Hamilton County teachers sue over contract talks

Hamilton County teachers sue over contract talks

March 15th, 2012 by Kevin Hardy in News

Hamilton County school board attorney Scott Bennett

Hamilton County school board attorney Scott Bennett

Photo by Angela Lewis /Times Free Press.

Document: Education Association complaint against Hamilton County Board of Education

Hamilton County Education Association complaint against Hamilton County Board of Education.

Document: Education Association's support memorandum

Hamilton County Education Association's memorandum in support of application for preliminary injunction.

The local teacher union has sued the Hamilton County Board of Education for its refusal to reopen negotiations on certain issues.

The suit filed by the Hamilton County Education Association claims the school board isn't following its contract with teachers because the current three-year agreement includes a provision to reopen the negotiation of items such as teacher pay, travel allowances, retirement pay and insurance. The suit asks the Hamilton County Chancery Court to issue an injunction to break the negotiation stalemate.

Though the current agreement between teachers and the board is valid until 2014, the contract says certain items may be reopened for negotiation annually, a common inclusion called a reopen clause. But the local board says that a new state law on collective bargaining strips its legal authority to negotiate.

In place for more than 30 years, the state's collective bargaining law required school boards to bargain in districts where most teachers had organized into a union. Proponents said it empowered teachers, while critics argued it held local boards hostage because so many items could be included in an agreement.

Last spring, the Tennessee General Assembly repealed the law and moved to a model called "collaborative conferencing" in which school boards must meet with teachers on some topics but are under no obligation to enter into agreements.

Hamilton County school board attorney Scott Bennett said the local board does not comment on pending litigation. But he did point to a letter he wrote -- now included as an exhibit in the lawsuit -- in response to the union's request to open negotiations.

While boards must honor current agreements, the repeal of the negotiation law "has left local boards with no legal authority to negotiate, much less to ratify any negotiated agreement," Bennett wrote to the Tennessee Education Association's staff attorney. The repeal of the law leaves "reopener" clauses, the issue at question, as "orphans of the legislative process," he wrote.

In the letter, he offered to seek an attorney general's opinion on the issue, but Bennett said TEA never responded to that suggestion.

HCEA is the local affiliate of TEA, the state's largest teachers union.

Local HCEA leaders directed questions to the group's attorney, Richard Colbert, of Franklin, Tenn.

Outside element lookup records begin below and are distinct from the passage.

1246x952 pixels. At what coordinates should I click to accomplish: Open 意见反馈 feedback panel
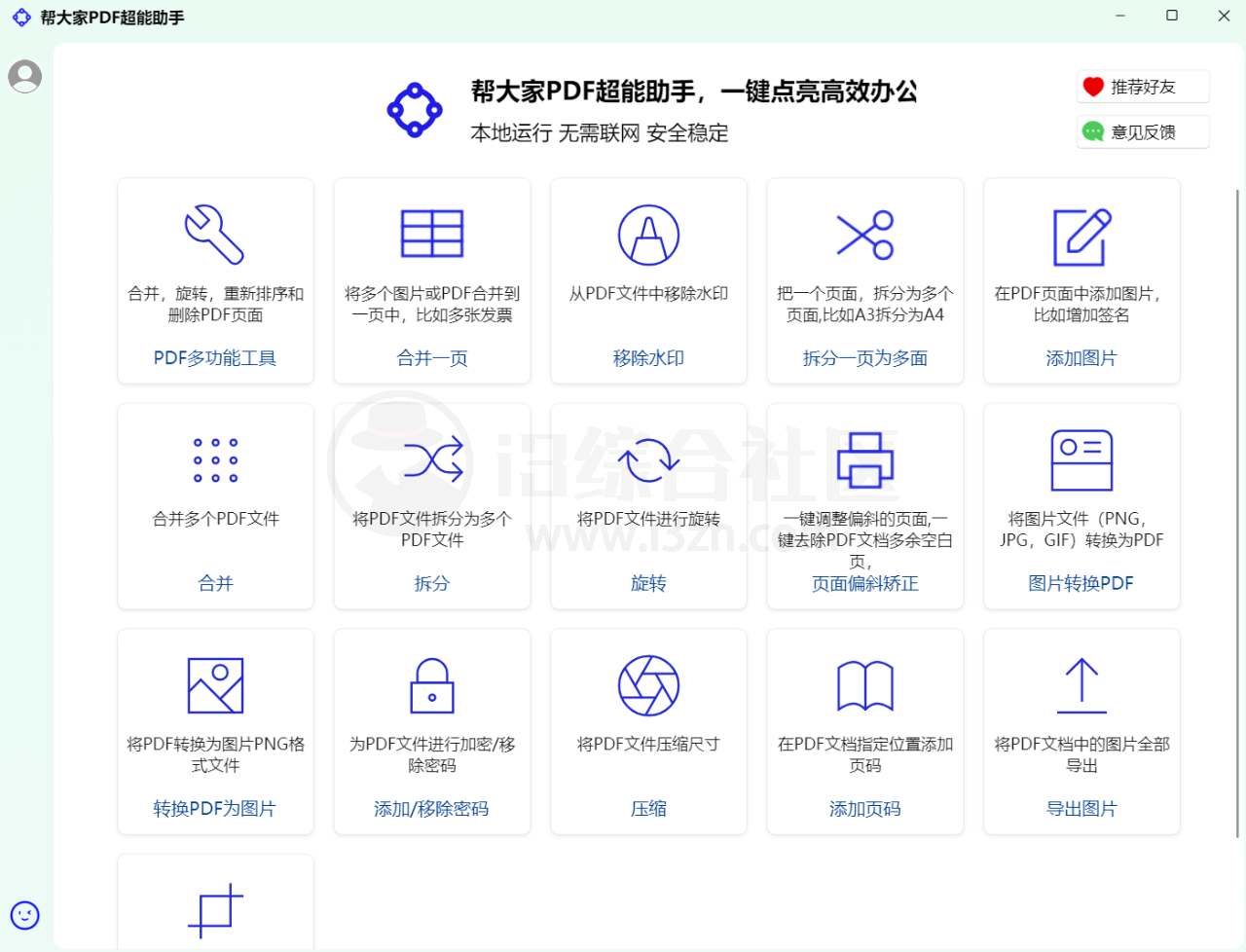[1143, 132]
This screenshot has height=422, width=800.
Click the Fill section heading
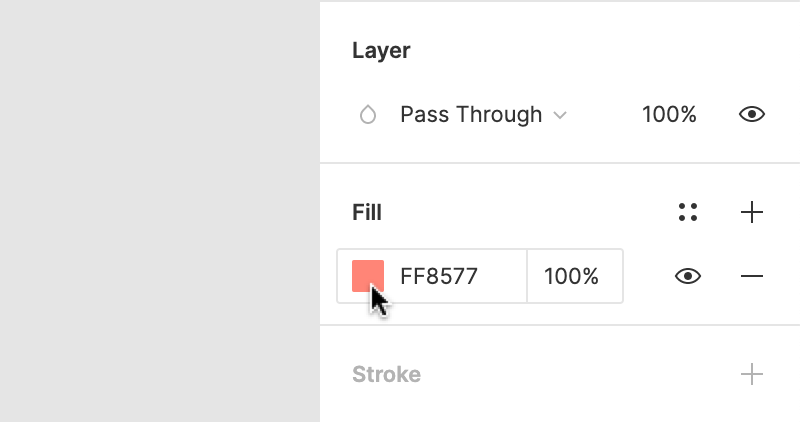pos(367,212)
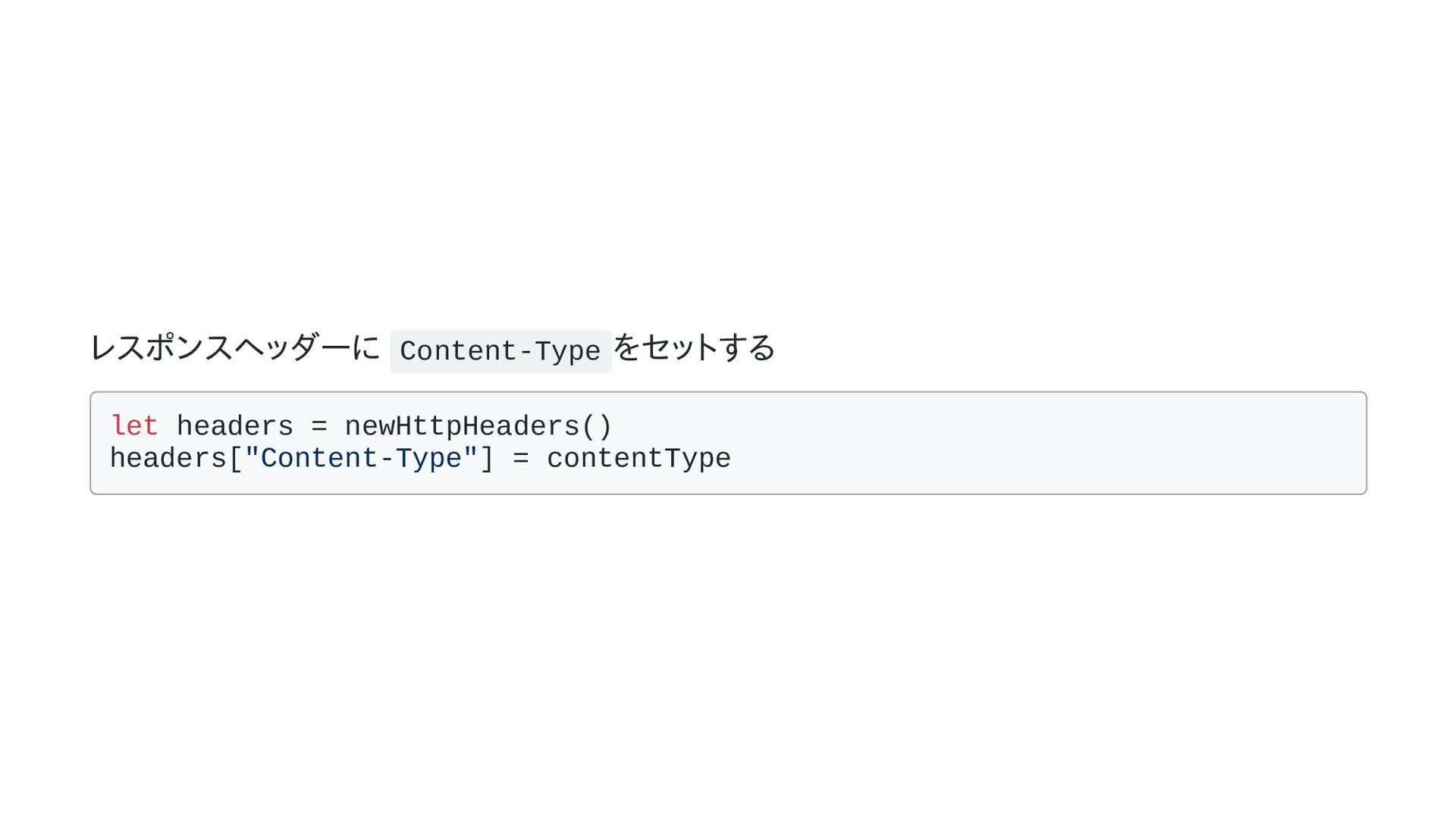Screen dimensions: 1456x819
Task: Click the opening square bracket after headers
Action: coord(235,458)
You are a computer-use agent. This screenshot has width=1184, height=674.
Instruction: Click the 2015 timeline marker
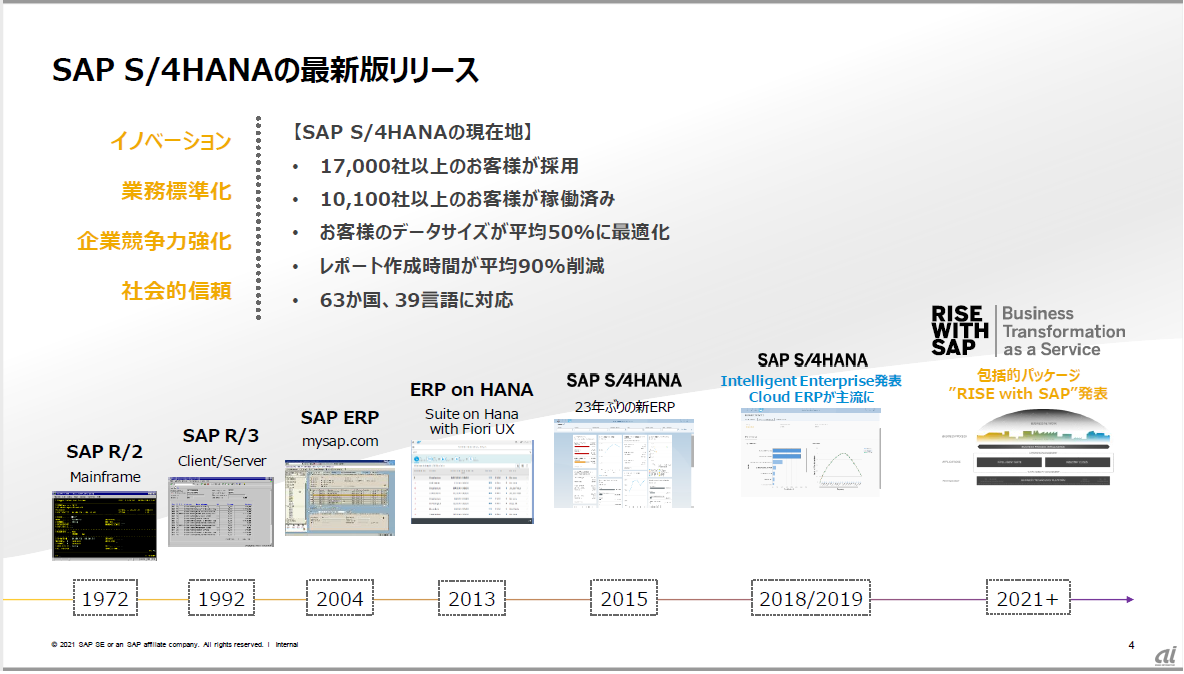tap(624, 599)
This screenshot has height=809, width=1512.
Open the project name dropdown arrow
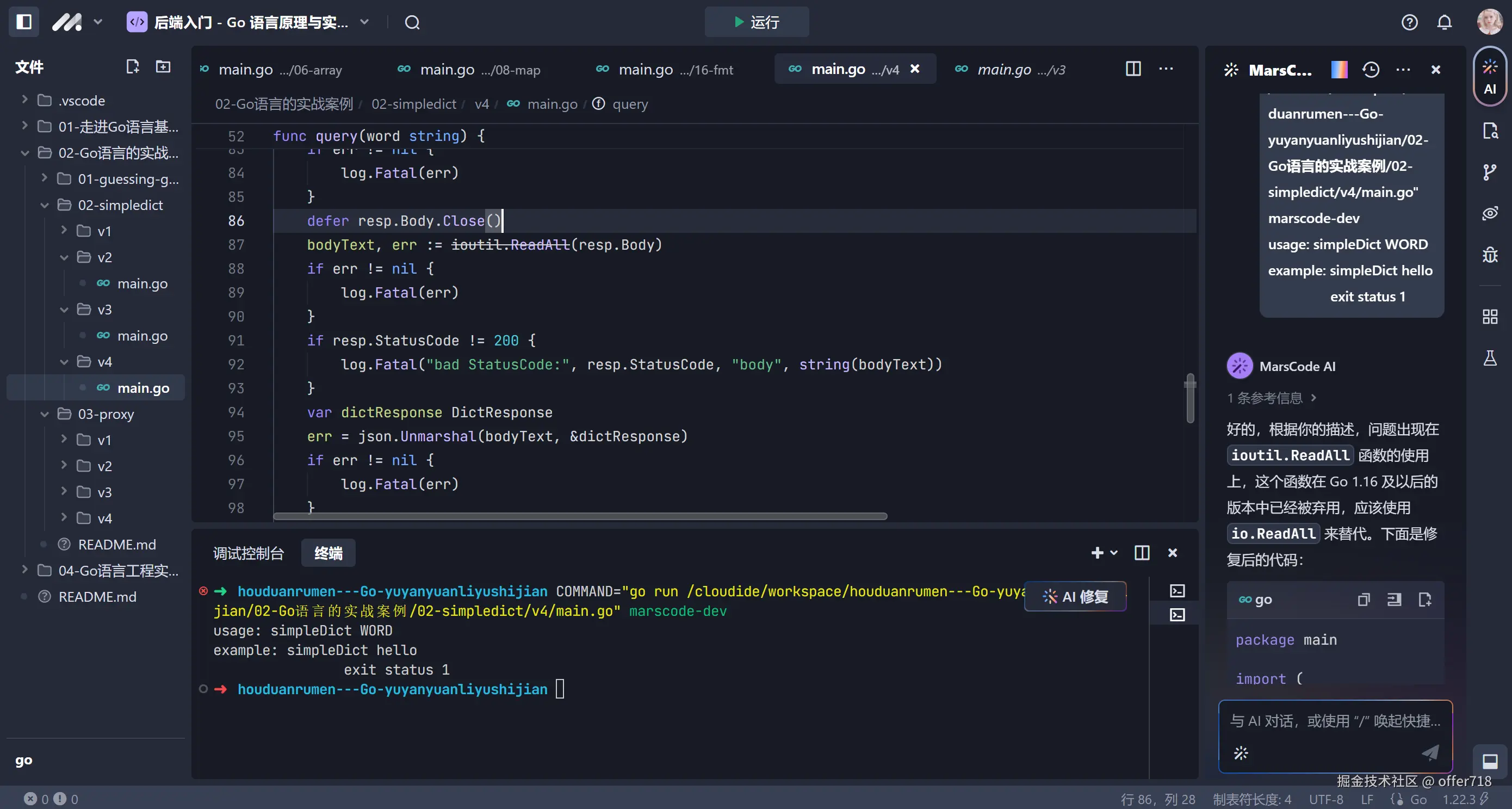point(364,22)
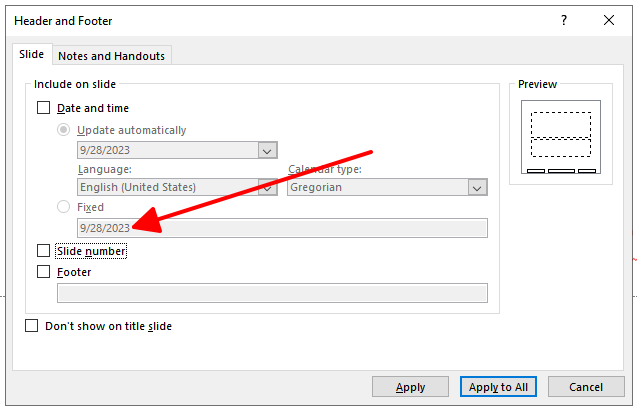637x406 pixels.
Task: Click the Apply to All button
Action: 498,387
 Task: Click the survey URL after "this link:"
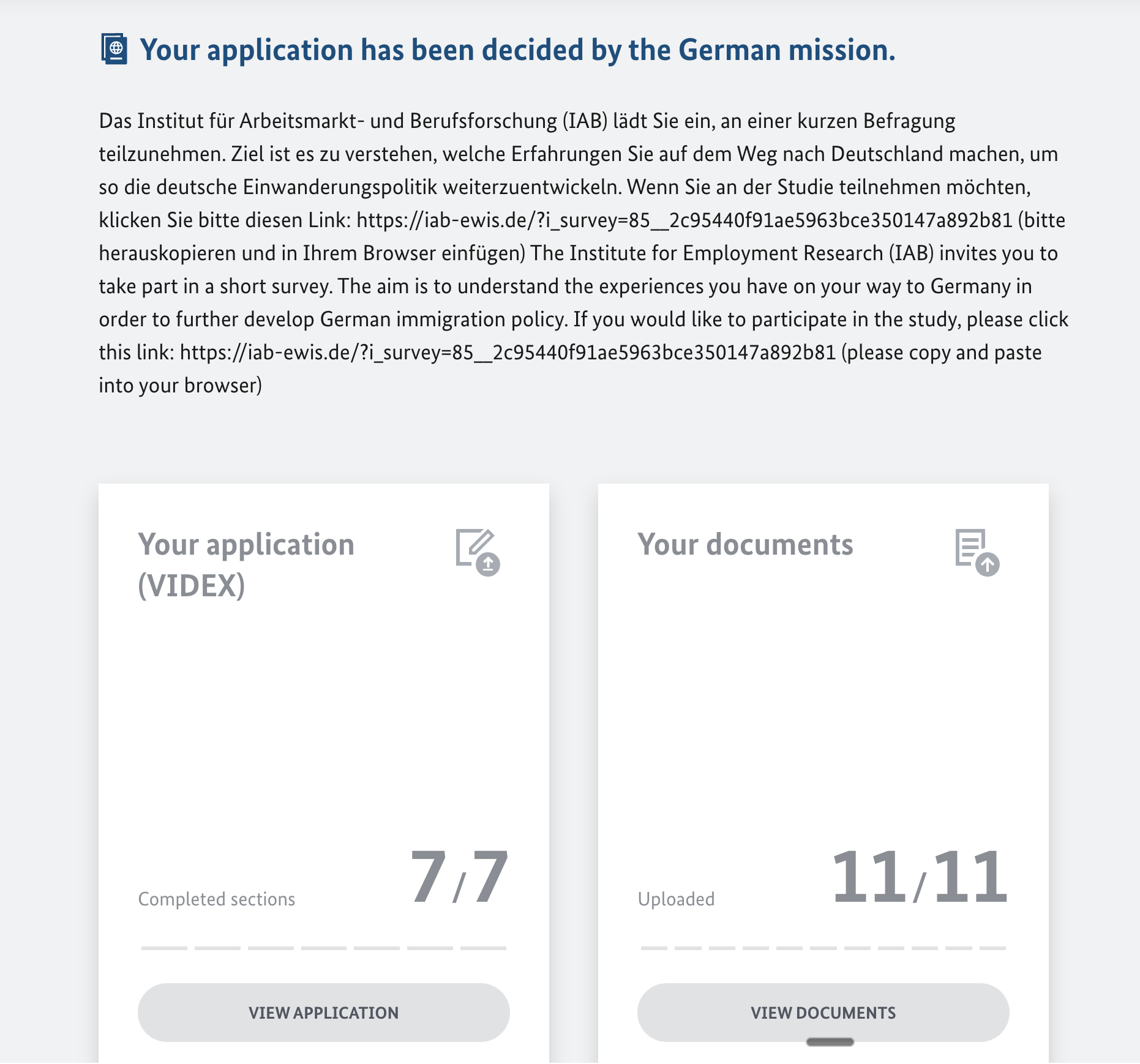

Colbert said the law requires local boards to uphold their current agreements, including the reopen clauses.

"The refusal to reopen the negotiations is a breach of contract because the school board agreed in that contract that it would reopen these items," Colbert said. "It doesn't mean they have to reach an agreement on any of those. It just means they're up for negotiation again."

HCEA is pointing to the Tennessee Department of Education and the Tennessee Organization of School Administrators in its lawsuit. In a list of frequently asked questions sent to local school boards, the Department of Education says boards must honor all provisions of existing agreements and negotiate items in reopen clauses.

Keith D. Brewer, executive director of the Tennessee Organization of School Superintendents, said the group is working on the basis that local boards must honor any reopen clauses until their contracts expire. The organization is preparing training for local boards and superintendents on how to bargain under the new law. That training, to be completed by an independent group, hasn't yet been finalized, he said.

"Our position is that they've got to honor their collective bargaining agreement until their contract expires," Brewer said. "Basically, that's what the law says."